Pursuant to the requirements in 10 CFR Part 50, Appendix H, "Reactor Vessel Surveillance Program Requirements," changes to a RPV surveillance withdrawal schedule must be submitted to the NRC for review and approvaL Issue:

The NRC's policy for approving license amendments for PTLR processes is given in GL 96-03.

In this GL, the staff only indicated that P-T limit changes and the LTOP system setpoint changes could be processed through a licensee's 10 CFR 50.59 and PTLR processes, so long as the PTLR methodologies approved in the Administrative Controls Section of the TS would be used to make the changes to the P-T limits and the LTOP setpoint values. In contrast, proposed changes to the RPV surveillance program withdrawal schedules for the units are required by 10 CFR Part 50, Appendix H, to be submitted to the NRC for review and approval. The provisions of 10 CFR 50.59 do not apply to the processing of proposed changes to the RPV surveillance program withdrawal schedules.

Request:

Explain the basis for stating that future "[c]hanges to the withdrawal schedule may be made as part of an update to the PTLR under the provisions of 10 CFR 50.59," when the regulation in 10 CFR Part 50, Appendix H, requires proposed changes to RPV surveillance program withdrawal schedules to submitted to the NRC for review and approval.

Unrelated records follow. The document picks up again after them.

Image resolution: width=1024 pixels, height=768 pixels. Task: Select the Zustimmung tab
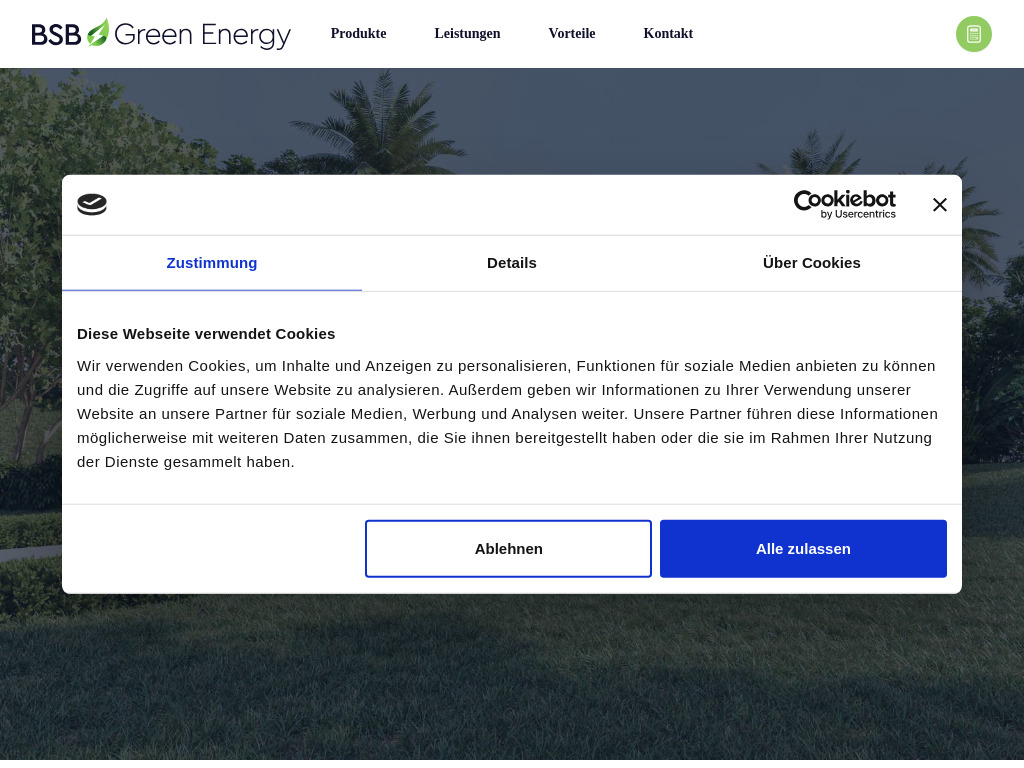211,263
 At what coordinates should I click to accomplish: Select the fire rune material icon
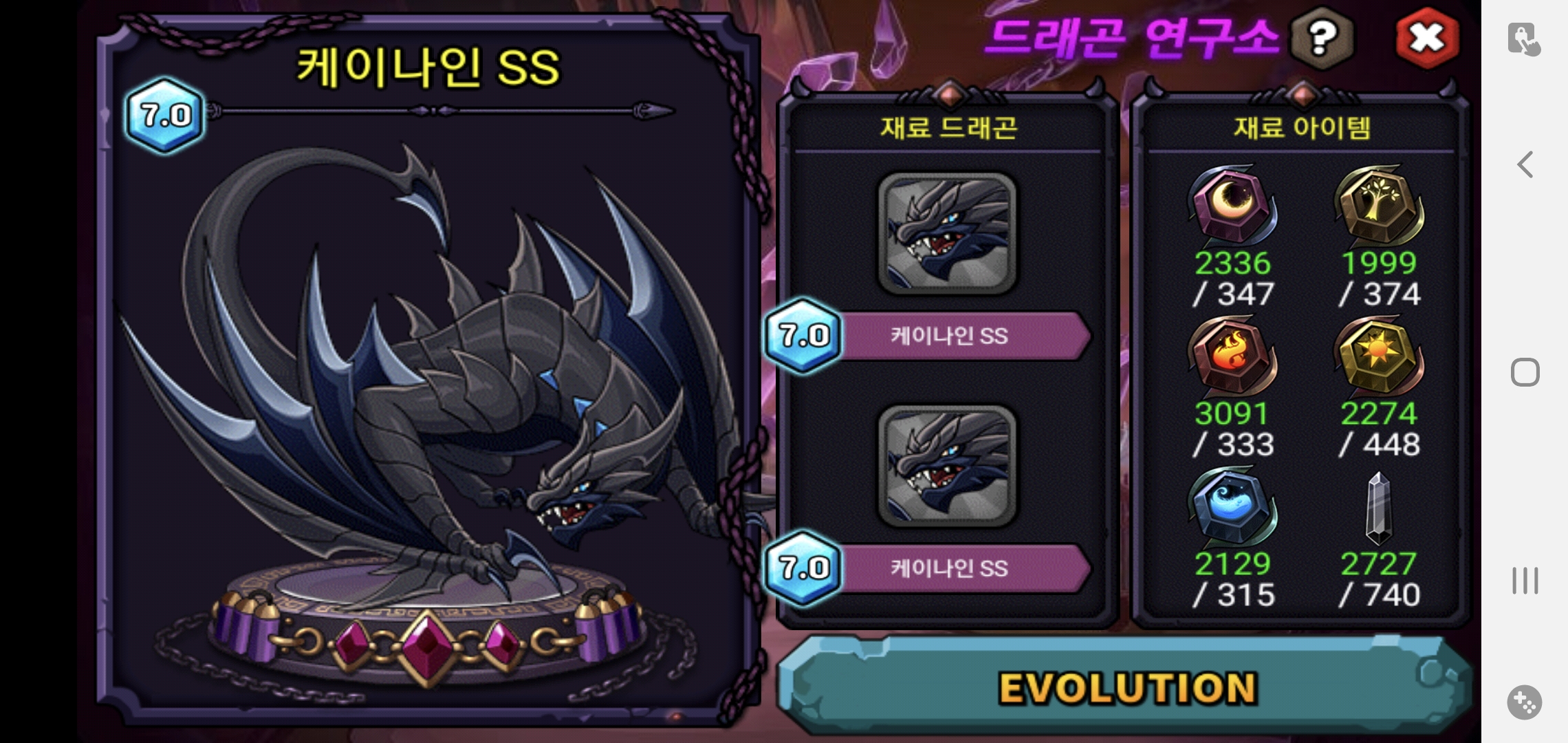(x=1232, y=355)
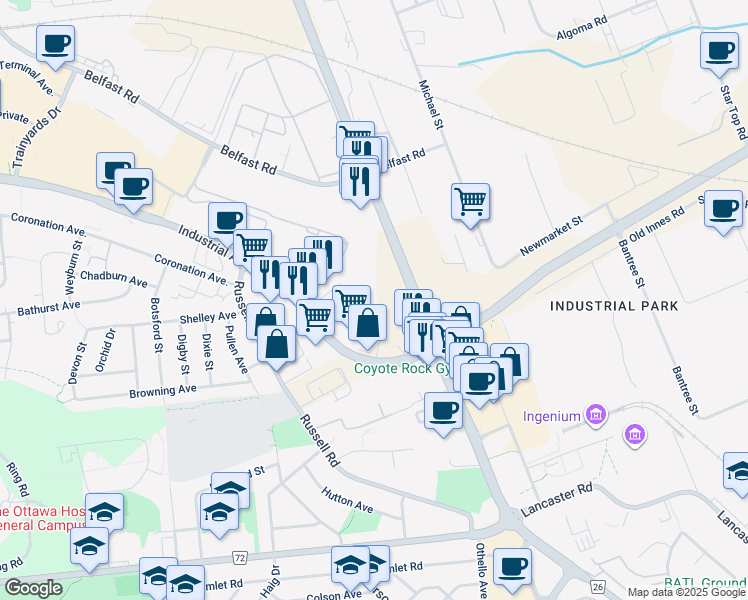Screen dimensions: 748x600
Task: Click the Ingenium museum pin
Action: 597,414
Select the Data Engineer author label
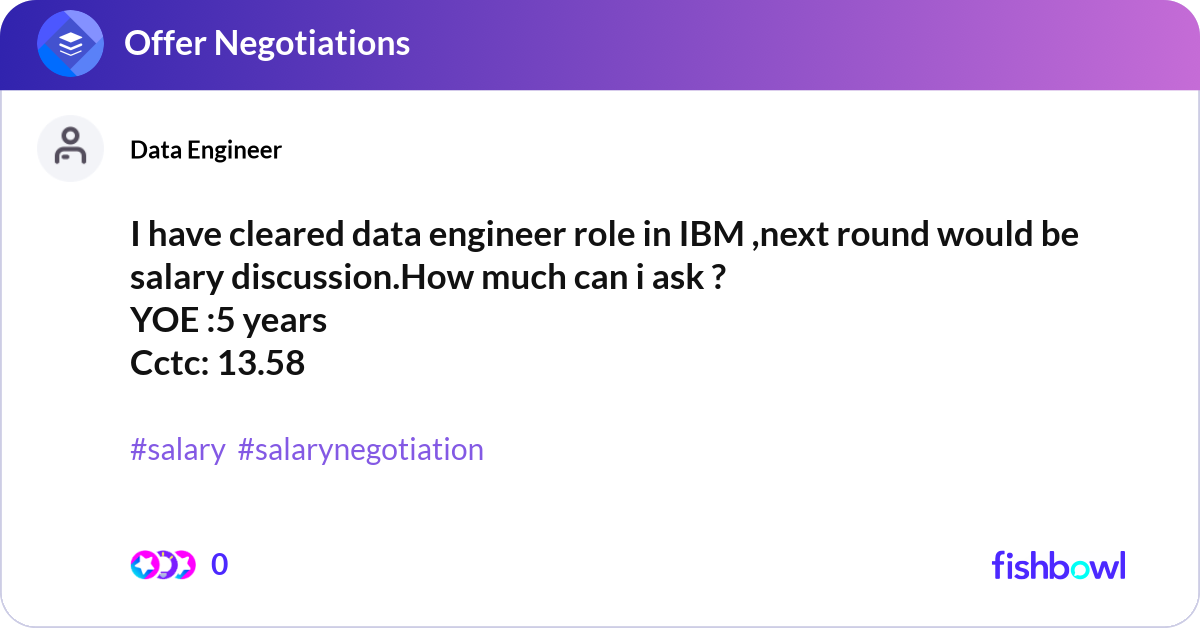The height and width of the screenshot is (628, 1200). pyautogui.click(x=206, y=150)
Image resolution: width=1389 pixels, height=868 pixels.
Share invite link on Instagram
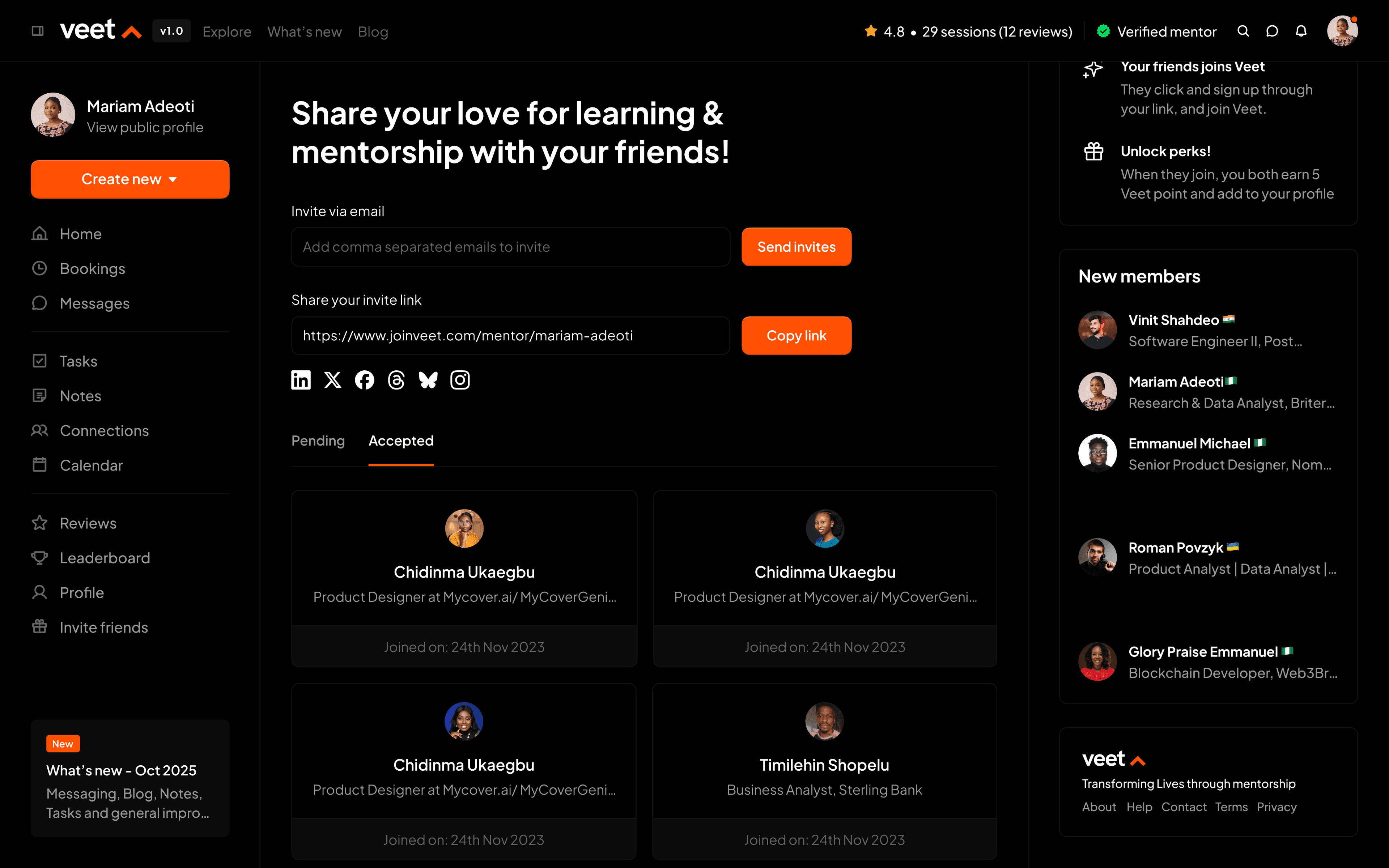click(x=460, y=380)
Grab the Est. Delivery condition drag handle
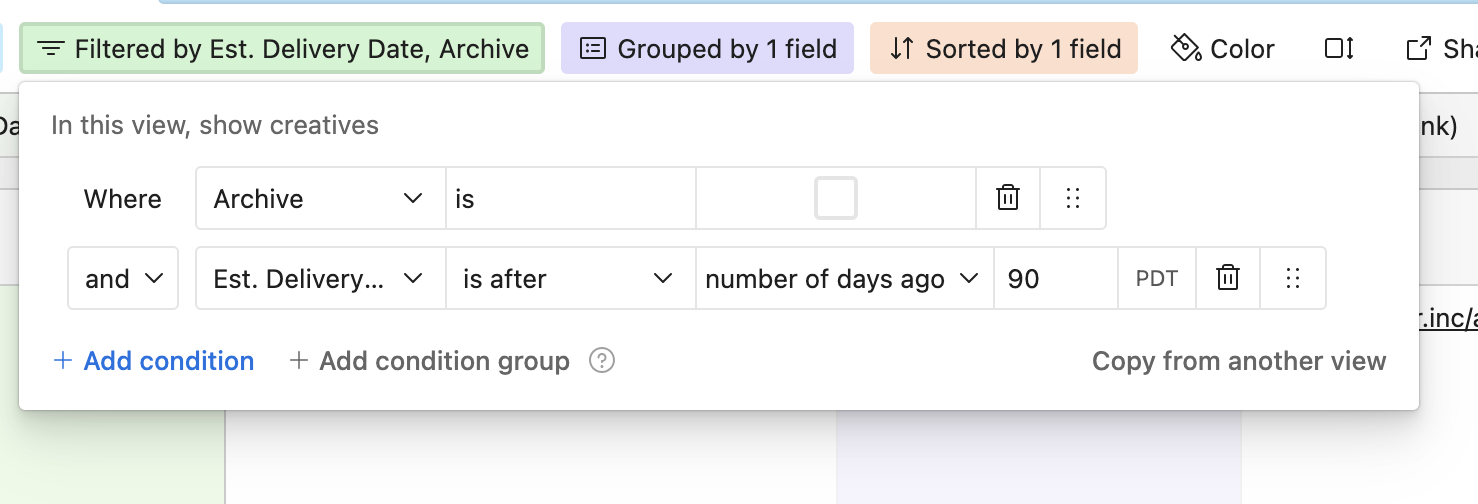 (1293, 278)
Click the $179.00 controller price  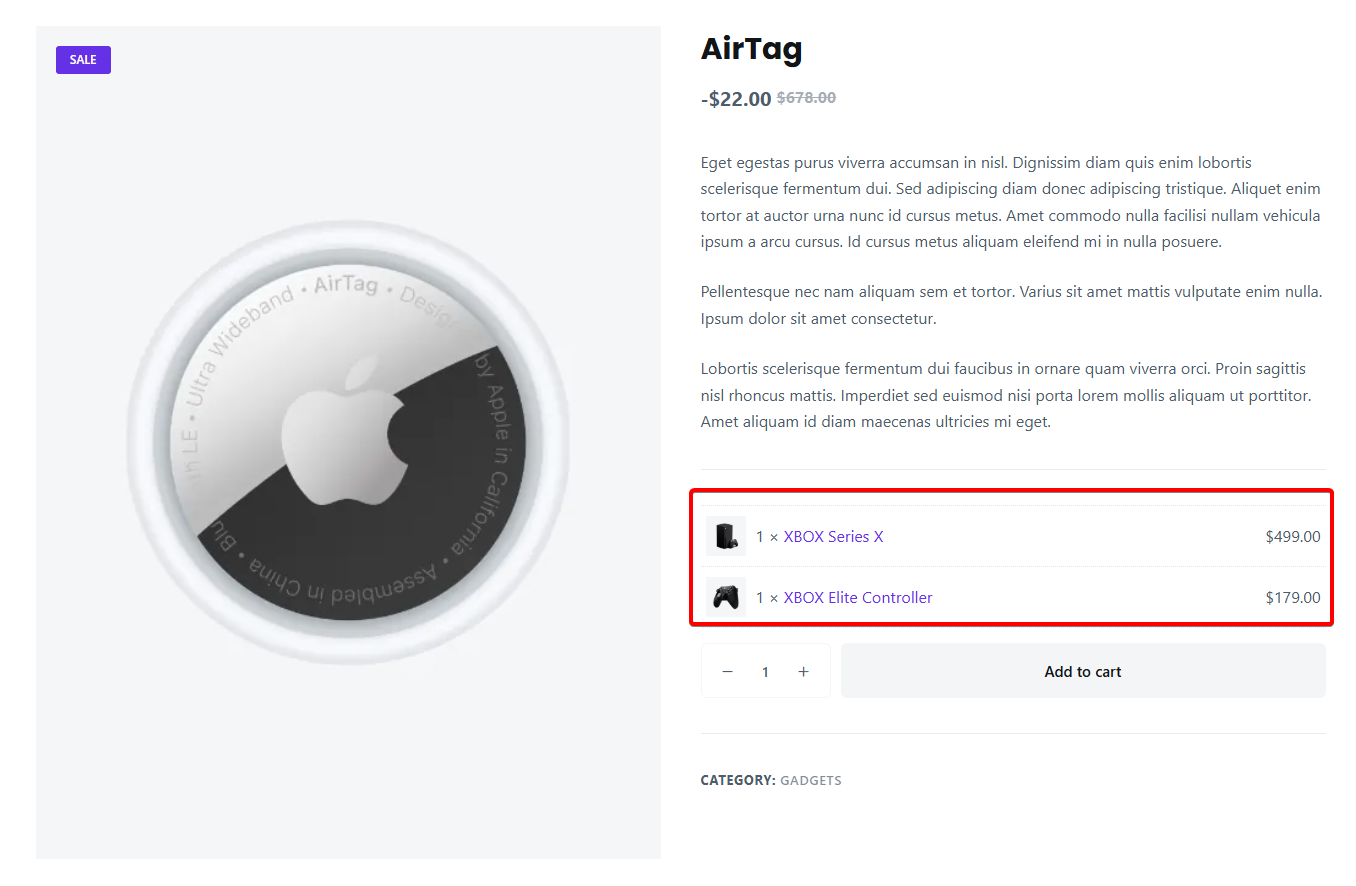tap(1292, 598)
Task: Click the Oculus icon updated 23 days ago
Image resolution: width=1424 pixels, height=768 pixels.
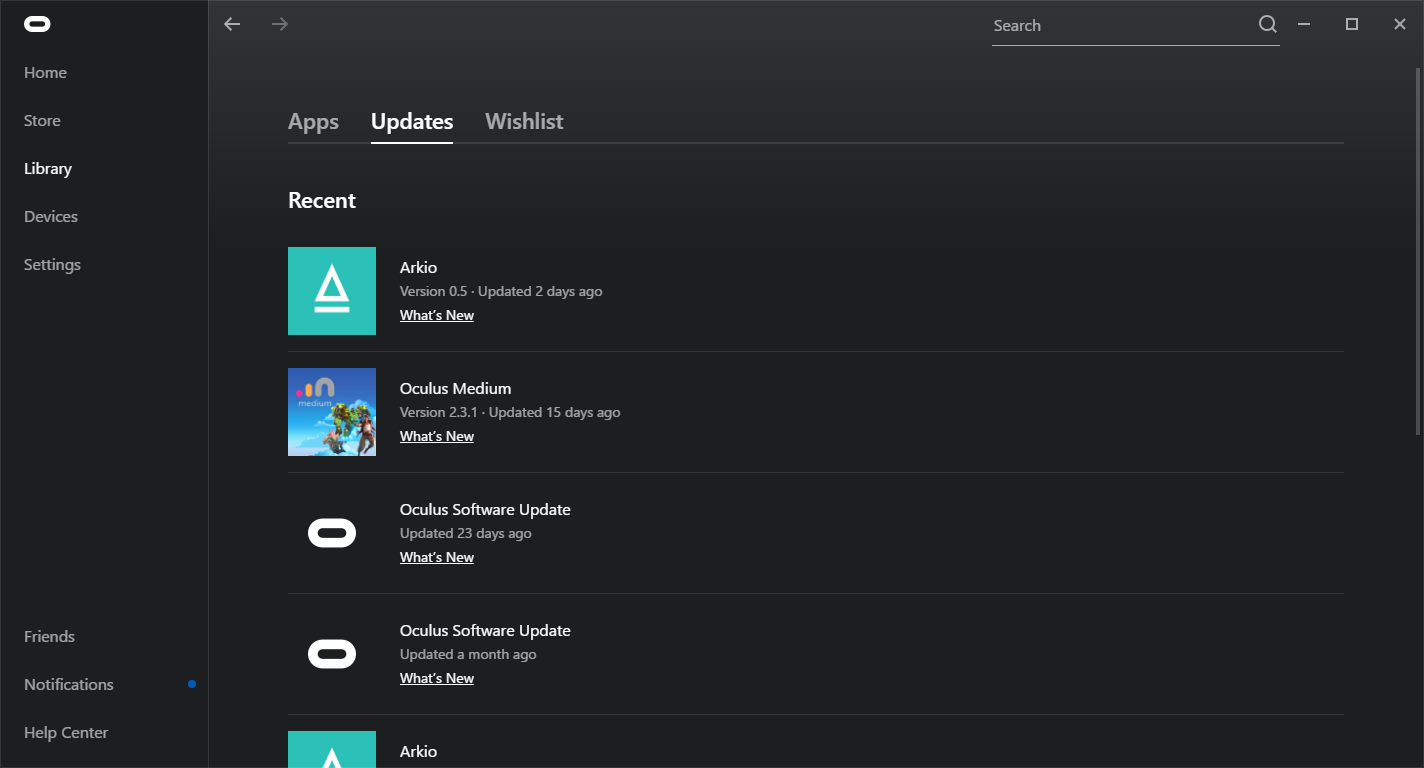Action: click(332, 533)

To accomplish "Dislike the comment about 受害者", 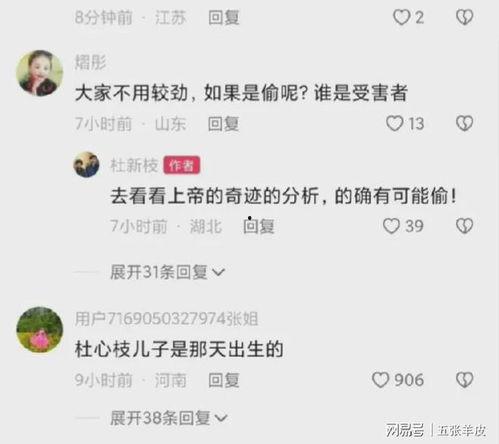I will 464,123.
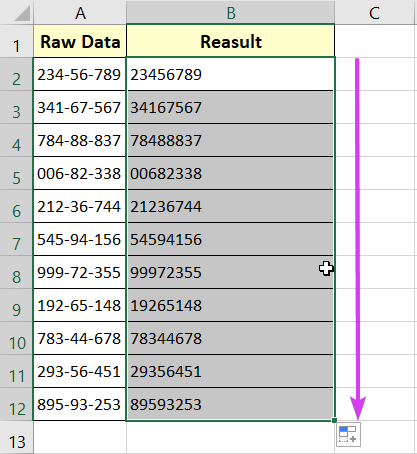Image resolution: width=417 pixels, height=454 pixels.
Task: Select cell with 895-93-253
Action: coord(79,404)
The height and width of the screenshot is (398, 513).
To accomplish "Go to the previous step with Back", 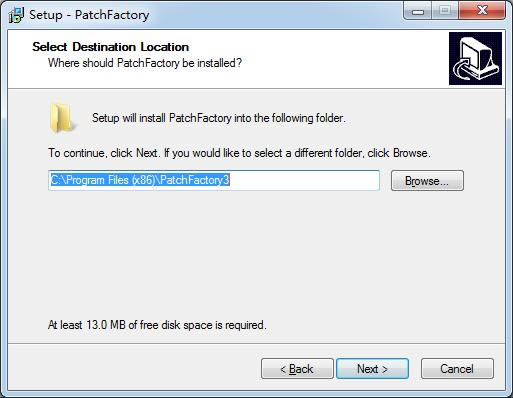I will (x=297, y=369).
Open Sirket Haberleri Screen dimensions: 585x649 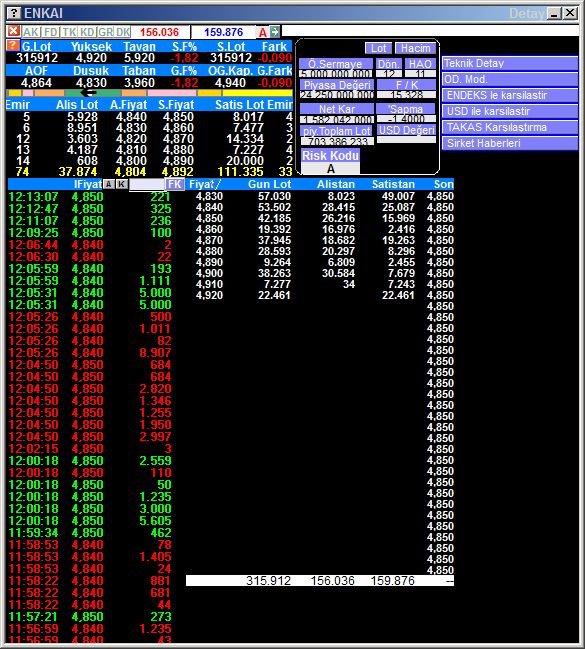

RAI A.4.2.4-2 Applicability:

Byron and Braidwood

Background:

LRA Section A.4.2.4 provides the UFSAR Supplement summary description for the TLAA on the ART calculations, which were provided in LRA Section 4.2.4.

Issue:

UFSAR Supplement A.4.2.4 references a 200 degree Fahrenheit (200 °F) value in Section C.3 of Regulatory Guide (RG) 1.99, "Radiation Embrittlement of Reactor Vessel Materials,"

Revision 2, and implies that the 200 °F value was included in the RG section to place a limit on the calculation of 1/4T ART values {i.e., 1/4T RT NDT values). Section C.3 of RG 1.99, Revision 2, relates to the bases for RPV material selection when choosing the ferritic steel materials that would be used to fabricate the RPVs of newly constructed plants. In this case, the 200 °F value referenced in Section C.3 of the RG serves only as a recommended ART basis for establishing and limiting the copper (Cu) alloying contents of ferritic steel materials that are procured and used for fabrication of the RPVs in new plants; it does not establish an upper-bound limit on the calculation of those 1/4T ART values after the RPVs are fabricated and the plants are operated.

The reference sentence from LRA Section A.4.2.4 states:

The projections demonstrate that the ART values in the limiting material for each unit will remain below the NRC Regulatory Guide 1.99, Revision 2, Section 3 acceptance criteria of 200 degrees F through the period of extended operation.

Request:

Amend LRA Section A.4.2.4 to be consistent with the 200 °F value basis that is referenced in Section C.3 of RG 1.99, Revision 2, or provide a technical basis for the statement as written.

Otherwise, amend LRA Section A.4.2.4 to delete that statement from UFSAR Supplement Section A.4.2.4.